[DATA SHOWN Boundary: Start]
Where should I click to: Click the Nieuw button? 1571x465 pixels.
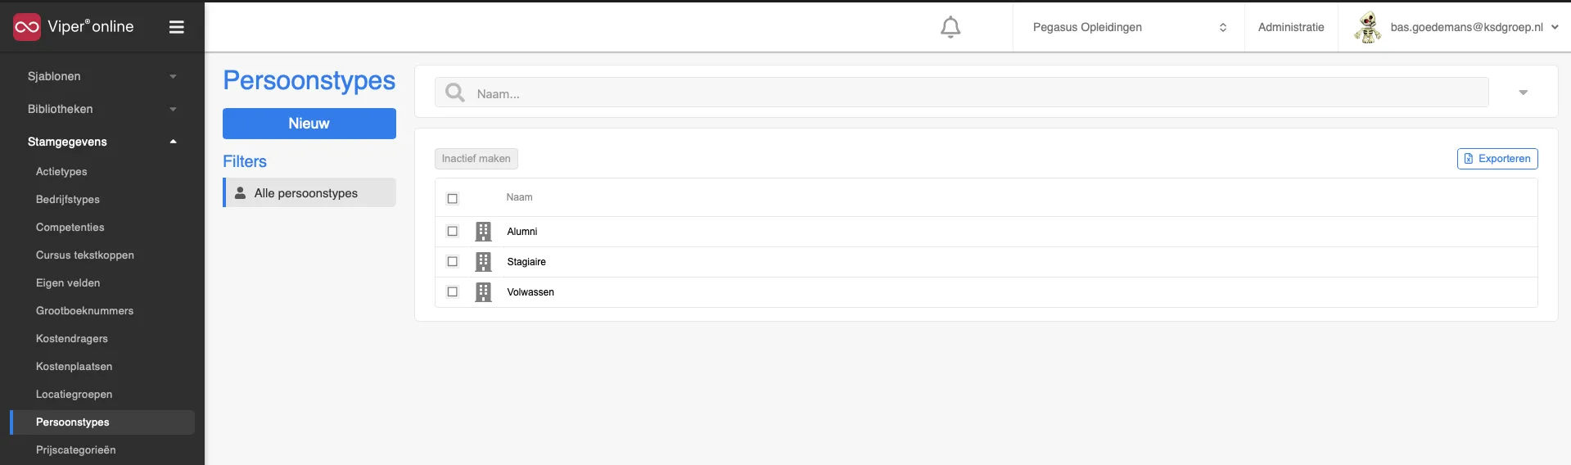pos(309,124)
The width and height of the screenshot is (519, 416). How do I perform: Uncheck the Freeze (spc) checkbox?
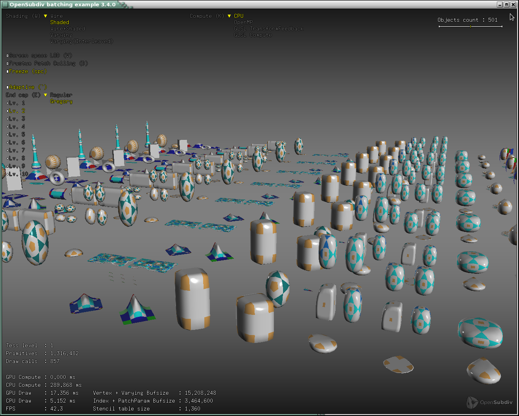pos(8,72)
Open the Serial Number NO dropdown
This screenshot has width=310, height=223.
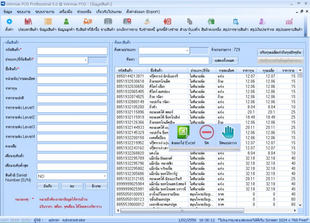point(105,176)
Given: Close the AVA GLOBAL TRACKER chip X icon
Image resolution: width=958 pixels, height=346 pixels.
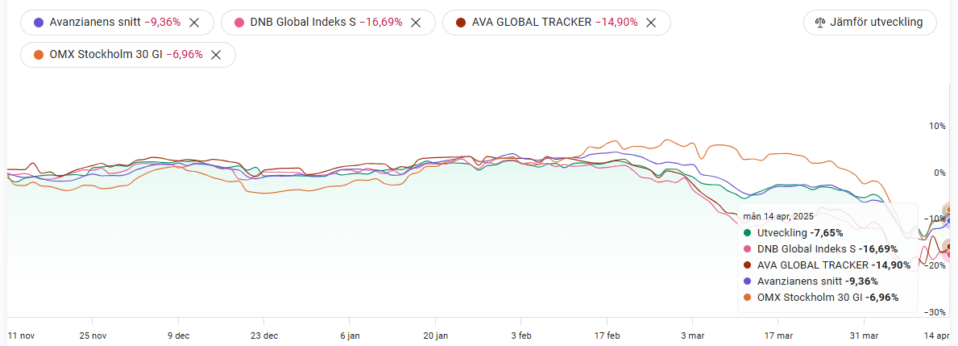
[DATA SHOWN Boundary: End]
TRY IT
Please repeat exactly the lines from the one containing "This screenshot has width=310, height=223." through the last line of the records, both included, and leave out the pictures.

SOLUTION FOR THIS PROBLEM
This screenshot has width=310, height=223.
point(105,176)
Given: Close the AVA GLOBAL TRACKER chip X icon
Image resolution: width=958 pixels, height=346 pixels.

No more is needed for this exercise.